__TASK PROMPT__
Print the passage from the blog post on atheism and faith word for word, starting at the words "Rarely is it when" and stopping after "with his piece.".

__SOURCE__
________________________

Sunday, August 31, 2014


Rarely is it when I write a blog the point of which centers on my being athiest.  However, today I read an opinion piece that was titled "Can an athiest ever be elected to public office?"  By Carlos Moreno.  I am in agreement with his piece.  

What I have a problem with is one particular sentence in his editorial.  It begins, "When people of faith question the morality of those without faith..." then continues on to make a point that I happen to agree with.  What I have a problem with, is the seemingly common perception that people who are theists corner the market on faith.  That becauseI  don't believe in any god, that I'm somehow not allowed to have faith.  To assume that because I am not a theist I can't possibly have faith is ridiculous.  I absolutely have faith.   I have a tremendous amount of faith in myself which developed after years of being tested and proving myself over and over again in times of adversity and in times of calm.  I have a tremendous amount of faith in my husband, who amazes me every day.  I have a tremendous amount of faith in our marriage, its foundation, and its future.  I have endless, boundless, faith in my family, my extended family, and my friends.  Occasionally, I even have faith in our country...and if that isn't a test I don't know what is.  But to insinuate that because my faith doesn't have its foundation in some deity I am faithless?  Insulting.

________________________

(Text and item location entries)
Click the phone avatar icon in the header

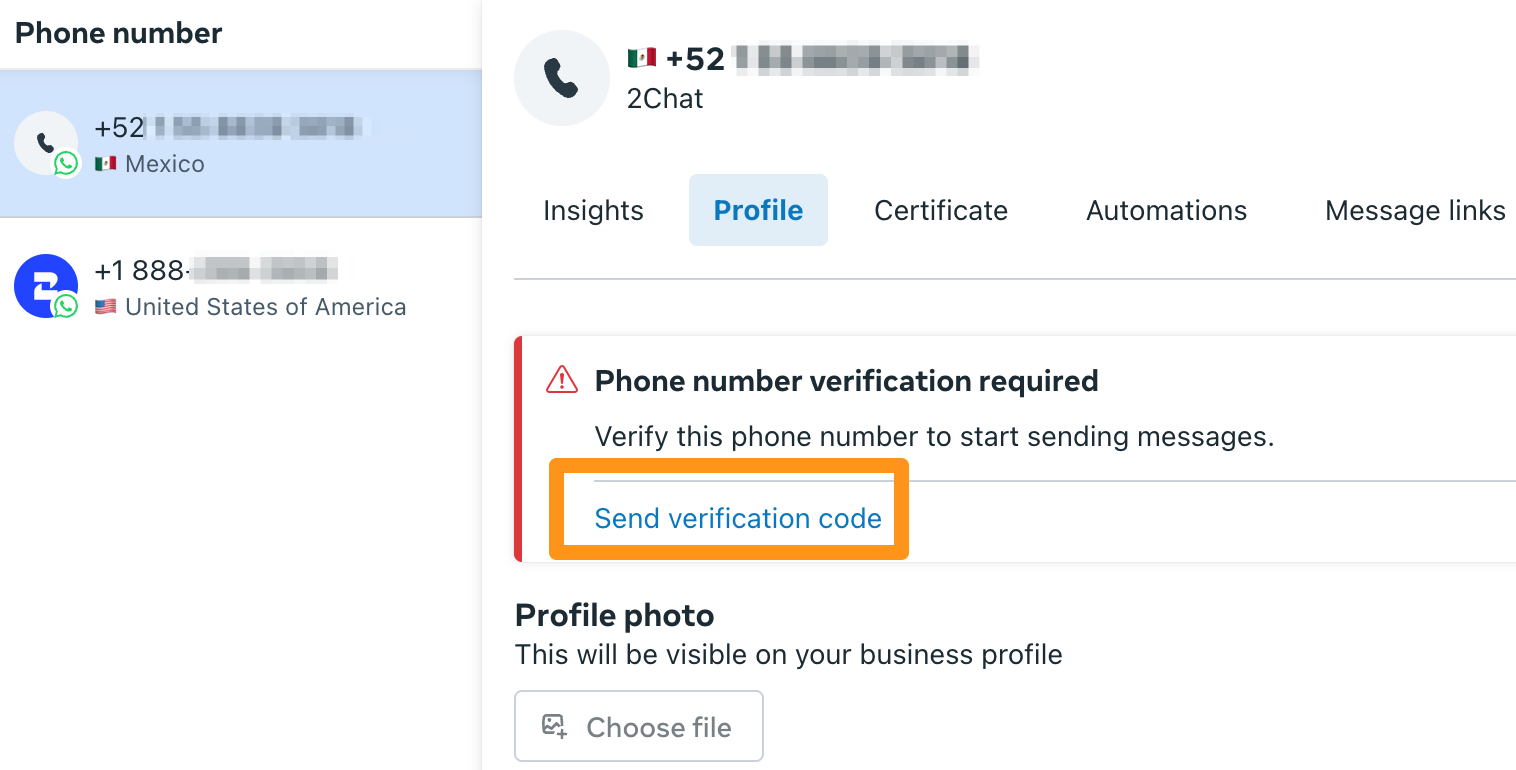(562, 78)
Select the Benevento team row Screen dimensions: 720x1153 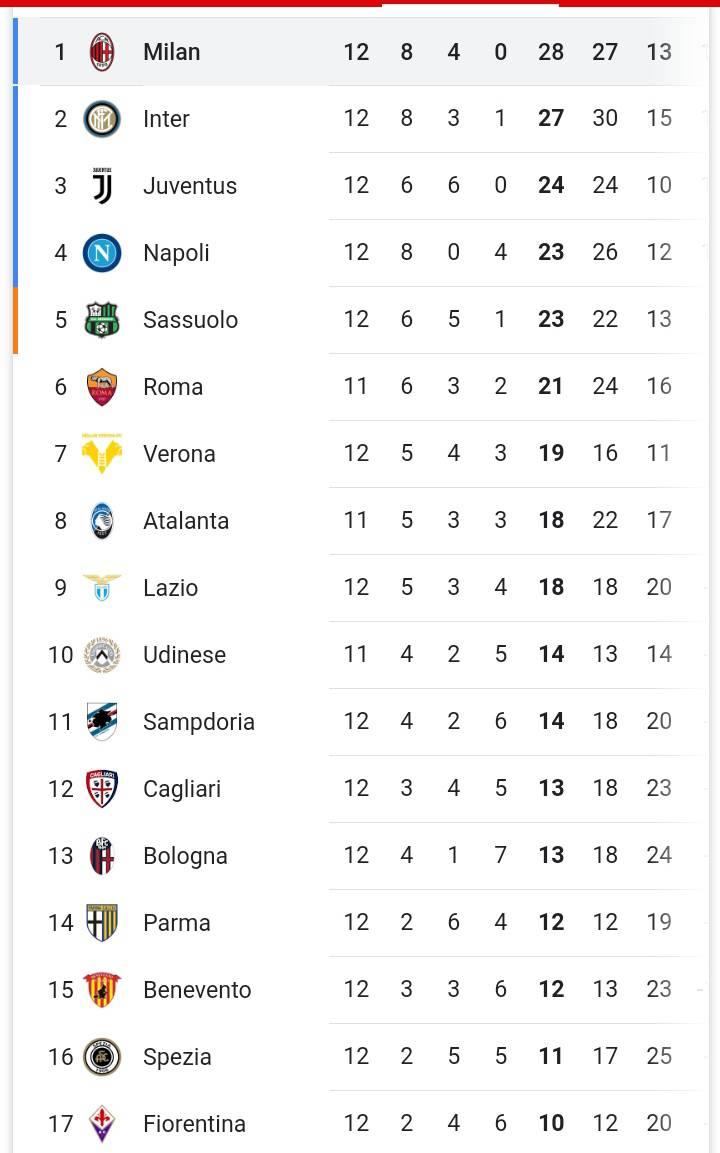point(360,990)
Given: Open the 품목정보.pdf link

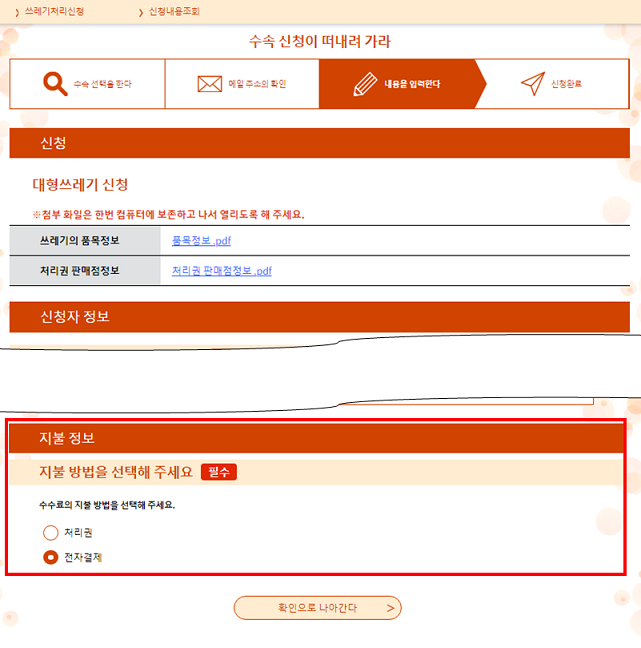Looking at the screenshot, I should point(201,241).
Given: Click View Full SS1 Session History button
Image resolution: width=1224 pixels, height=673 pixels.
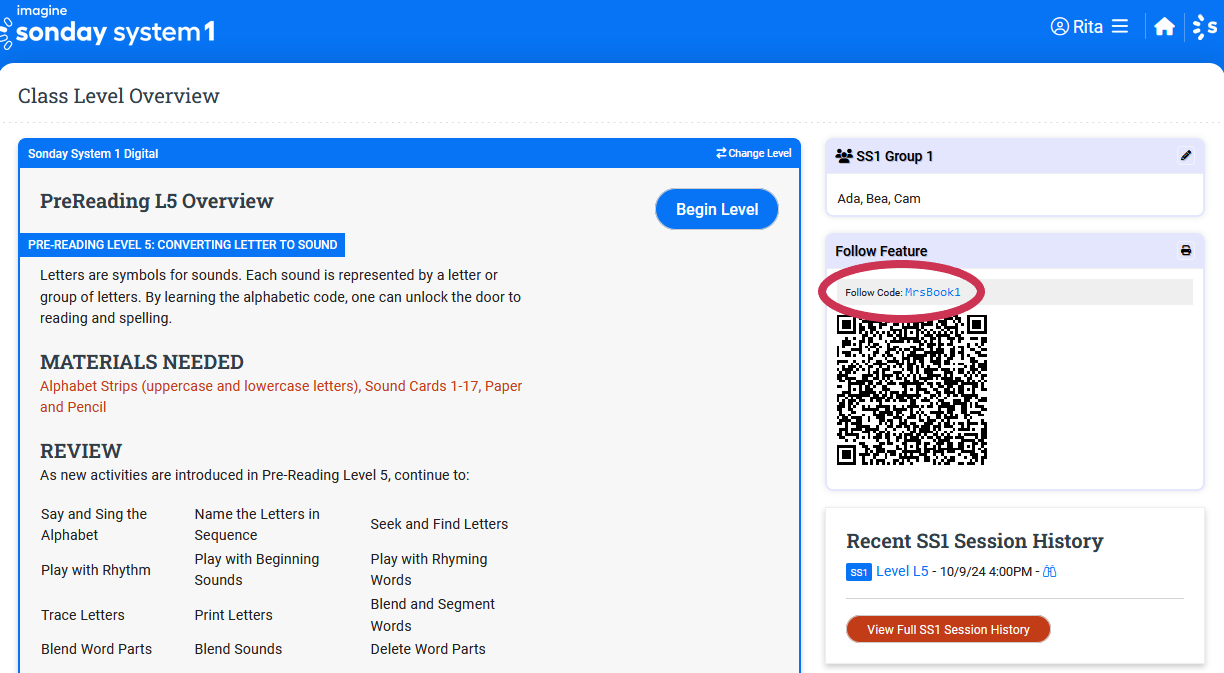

________________________

__FINISHED EXERCISE__
Rarely is it when I write a blog the point of which centers on my being athiest.  However, today I read an opinion piece that was titled "Can an athiest ever be elected to public office?"  By Carlos Moreno.  I am in agreement with his piece.